他站在高台上,右手握刀,左手垂在身侧。铁链安静地贴着皮肤,不再震动,也不再回应海水。
但它指向了北方。
就像一根指向命运的针。
探马再次来报,敌军先锋已至三十里外,扎营生火,旗帜分明写着“昭武”二字。
叶天寒终于动了。
他转身走下台阶,脚步坚定。每一步落下,地面都像是轻轻震一下。
守城的士兵看见他下来,自动让开一条路。
他走到校场中央,抽出“血刃”刀,插进石缝。
然后他解开左臂铁链,一圈圈放在刀旁。
“今晚之前,”他对身边副将说,“我要所有人吃饱饭,睡足觉。明天开战前,每人发两斤肉,三碗酒。”
副将愣住:“真要打?”
“不止要打。”叶天寒盯着刀尖,“我要让他们记住,虎牢关不是关口,是坟口。”
副将领命而去。
叶天寒蹲下身,手指抚过铁链接口。

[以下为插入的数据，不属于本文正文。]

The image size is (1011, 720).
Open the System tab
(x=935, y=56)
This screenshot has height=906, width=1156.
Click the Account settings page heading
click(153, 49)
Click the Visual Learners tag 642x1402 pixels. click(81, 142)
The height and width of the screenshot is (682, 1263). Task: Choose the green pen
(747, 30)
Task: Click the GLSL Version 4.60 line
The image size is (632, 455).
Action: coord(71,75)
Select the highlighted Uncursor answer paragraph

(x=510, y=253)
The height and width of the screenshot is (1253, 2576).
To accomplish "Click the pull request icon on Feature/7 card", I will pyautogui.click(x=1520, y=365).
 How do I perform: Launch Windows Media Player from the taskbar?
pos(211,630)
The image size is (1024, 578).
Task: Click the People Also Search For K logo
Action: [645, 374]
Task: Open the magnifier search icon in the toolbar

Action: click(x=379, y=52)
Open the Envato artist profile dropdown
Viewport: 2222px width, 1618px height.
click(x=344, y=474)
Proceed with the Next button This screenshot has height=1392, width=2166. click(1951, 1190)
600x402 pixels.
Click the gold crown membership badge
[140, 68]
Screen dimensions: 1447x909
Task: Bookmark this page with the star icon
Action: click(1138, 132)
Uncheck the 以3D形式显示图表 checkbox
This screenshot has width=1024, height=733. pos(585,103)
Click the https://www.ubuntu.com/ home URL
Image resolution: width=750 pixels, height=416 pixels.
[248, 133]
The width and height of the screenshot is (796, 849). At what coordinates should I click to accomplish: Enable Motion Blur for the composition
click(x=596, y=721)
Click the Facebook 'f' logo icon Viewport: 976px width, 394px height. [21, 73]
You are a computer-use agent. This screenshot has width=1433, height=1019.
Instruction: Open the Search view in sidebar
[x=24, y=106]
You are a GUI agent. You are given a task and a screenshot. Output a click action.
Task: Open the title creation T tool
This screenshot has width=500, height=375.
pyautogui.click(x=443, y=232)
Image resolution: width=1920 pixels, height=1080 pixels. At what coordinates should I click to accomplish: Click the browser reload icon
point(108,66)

那里有个小小的刻痕,形状像是一片龙鳞。
他正要收手,铁链忽然抖了一下。
这次不是震动,是收缩。
像是感应到了什么。
他猛地抬头,看向关外荒野。
远处的地平线上,一道黑线缓缓推进,如同潮水漫上沙滩。
马蹄声开始响起,越来越密,像是雷在地面爬行。
叶天寒站起身,重新将铁链缠回左臂。
他握住刀柄,没有拔出。
只是轻轻说了句:
“来得正好。”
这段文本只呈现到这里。